Note the functionality of each component as described in Section 3, e.g., *Input/Data Reader*, is expressed as an inner class in each of the above template instantiations.

Figure 4 illustrates how different software components are represented as mixin-layers, both for the manager node as well as for the Cell and GPU-based compute nodes. Each layer represents a component, defined as a unit of functionality with multiple roles. For example, the ComputeNode component defines the InputReader, Scheduler, Offloader, and ResultWriter roles. These roles define the distinct operations that are used during the execution of a generic ComputeNode. Each layer is added to the composition to either refine or extend the existing components. For example, the GPU or PS3 components add the functionality in their roles that are specific to their respective architectures.

Implementation-wise, each layer is implemented as a template C++ class, whose inner template classes comprise the layer's roles. Both the main component classes and their roles participate in the inheritance relationship with the corresponding classes in the layer above. Thus, to reuse a component, with all its roles, the programmer only has to include that component into a template instantiation. As long as the component has the needed roles (which can be ensured by following careful design practices), its functionality becomes immediately available for constructing any application.

For the *Word Count* application whose code listings appear above, two out of three components for the compute nodes can be reused out-of-the-box. In the figure, the reused components are colored (shaded) identically. Even though the reusable components will need to be recompiled for different hardware architectures, their functionality will remain the same. This small but realistic example demonstrates how a layered software architecture can be leveraged to provide easy-to-use-and-reuse software components, which can be both architecture independent or device specific. This observation leads us to believe that following this software construction paradigm has the potential to alleviate many implementation complexities for the average programmer.

## 4.2. Runtime Interactions

Next, we describe how the components we have described above are used at runtime. The execution control flow steps in this discussion are illustrated in Figure 2 as numbers along the arrows.

The cluster receives a request to start computing the frequencies of each word in a set of disk files. This causes the *Data Reader* component, located at the manager node, to be invoked (Step 1). The *Data Reader* prefetches and divides the input text file in small chunks. As chunks are read into memory, a separate *Node Scheduler* component for each compute node is instantiated at the manager node, a total of four in this example. Each *Node Scheduler* component reads the next available chunk from the *Data Reader* (2), and divides it into smaller blocks: 4 MB blocks for PS3 nodes, 12 MB blocks for our GPU nodes. Then, the *Communicator* transmits the scheduled data blocks to their target compute nodes (3, 4).
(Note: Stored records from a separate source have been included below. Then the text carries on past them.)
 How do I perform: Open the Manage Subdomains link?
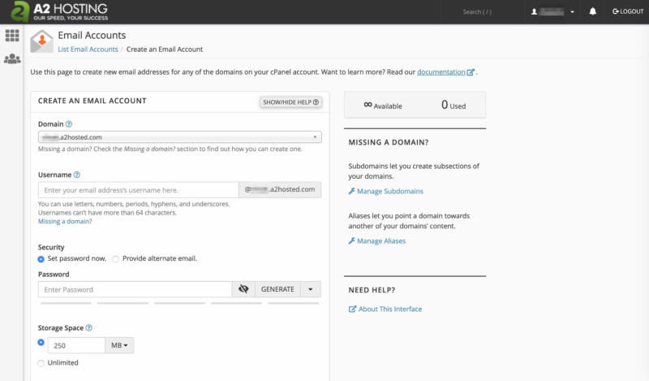(x=389, y=191)
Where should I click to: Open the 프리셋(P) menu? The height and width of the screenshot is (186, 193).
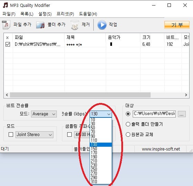coord(65,14)
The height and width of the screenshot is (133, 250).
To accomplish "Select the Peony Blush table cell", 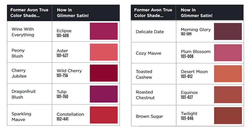I will click(29, 52).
This process is repeated until the computation is complete.

Once a compute node is done with counting different word frequencies in its assigned block, the result is sent back (11, 12) to the manager via the node's associated *Result Writer*. At the manager node, the *Result Merger* combines all the received word lists by sorting them as required for Word Count (13). When the *Result Merger* is done with sorting, the combined word lists must be processed for combining repeated word counts to determine final word frequencies. Since the counting of repetitions is computationally intensive, the work must be once again distributed among the compute nodes (14). As before, this distribution task is accomplished by the *Node Scheduler*. The final consolidated result is then computed by the *Result Merger* component after all the compute nodes have finished their computations (13).



(a) Mixin-layers for manager node.



(b) Mixin-layers for Cell-based compute node.



(c) Mixin-layers for GPU-based compute node.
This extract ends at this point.